While chimeric antigen receptor (CAR) gene therapy was initially tried and abandoned for HIV about 15 years ago, it has recently shown increasing usage and promise for treating cancer. This project revisits this approach for HIV, addressing the key barriers that prevented its success against HIV in the past, including harnessing hematopoietic stem precursor cells (HSPCs) to generate functional and durable CAR T cells in vivo, and generating novel CARs based on broadly neutralizing antibodies (bNAbs) and CAR combinations to prevent viral escape.

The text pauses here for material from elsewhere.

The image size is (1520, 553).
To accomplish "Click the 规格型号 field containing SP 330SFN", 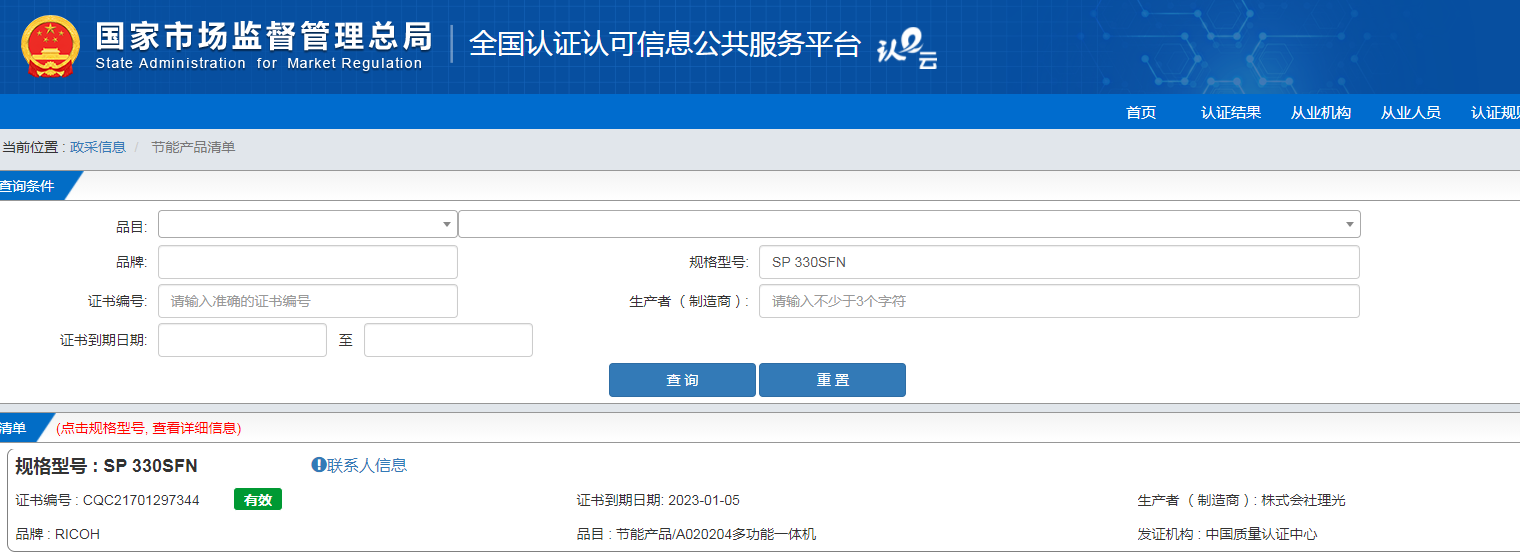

Our specific aims are: 1. To optimize engraftment of bNAb CAR-transduced HSPCs. CAR T cells would develop entirely in vivo starting from HSPCs, avoiding the caveats of ex vivo T cell expansion and transduction to provide a lifelong self-renewing source. Engraftment will be tested and optimized in a humanized mouse model that recapitulates T cell development (CD34-mice, which are immunodeficient mice reconstituted with blood stem cells from adult human donors). 2. To generate bi-specific combined bNAb CARs to reduce options for HIV-1 escape. Novel CARs will be designed using new bi-specific antibody technologies, creating bi-specific CARs. 3. To select CAR combinations with the best antiviral breadth in vivo. Dual combinations of bi-specific CARs will be challenged in vivo in the CD34- mouse model with artificially diverse HIV-1 quasispecies to determine combinations with effective containment, analogous to combination antiretroviral therapy. These studies will lay the groundwork for successful new approaches to treating HIV infection with CAR gene therapy, which will be a valuable component in future cure strategies.
While antiretroviral drugs have been a remarkable success in treating HIV and reducing secondary transmission, they face disadvantages of requiring lifelong adherence, long term side effects, increasing viral resistance, and cost. Chimeric antigen receptor (CAR) gene therapy was first tried and abandoned for HIV about 20 years ago, but is now becoming a successful treatment for cancer. Here we revisit CAR therapy for HIV, which would harness the immune system as a key component for a ?functional cure? without need for drug treatment.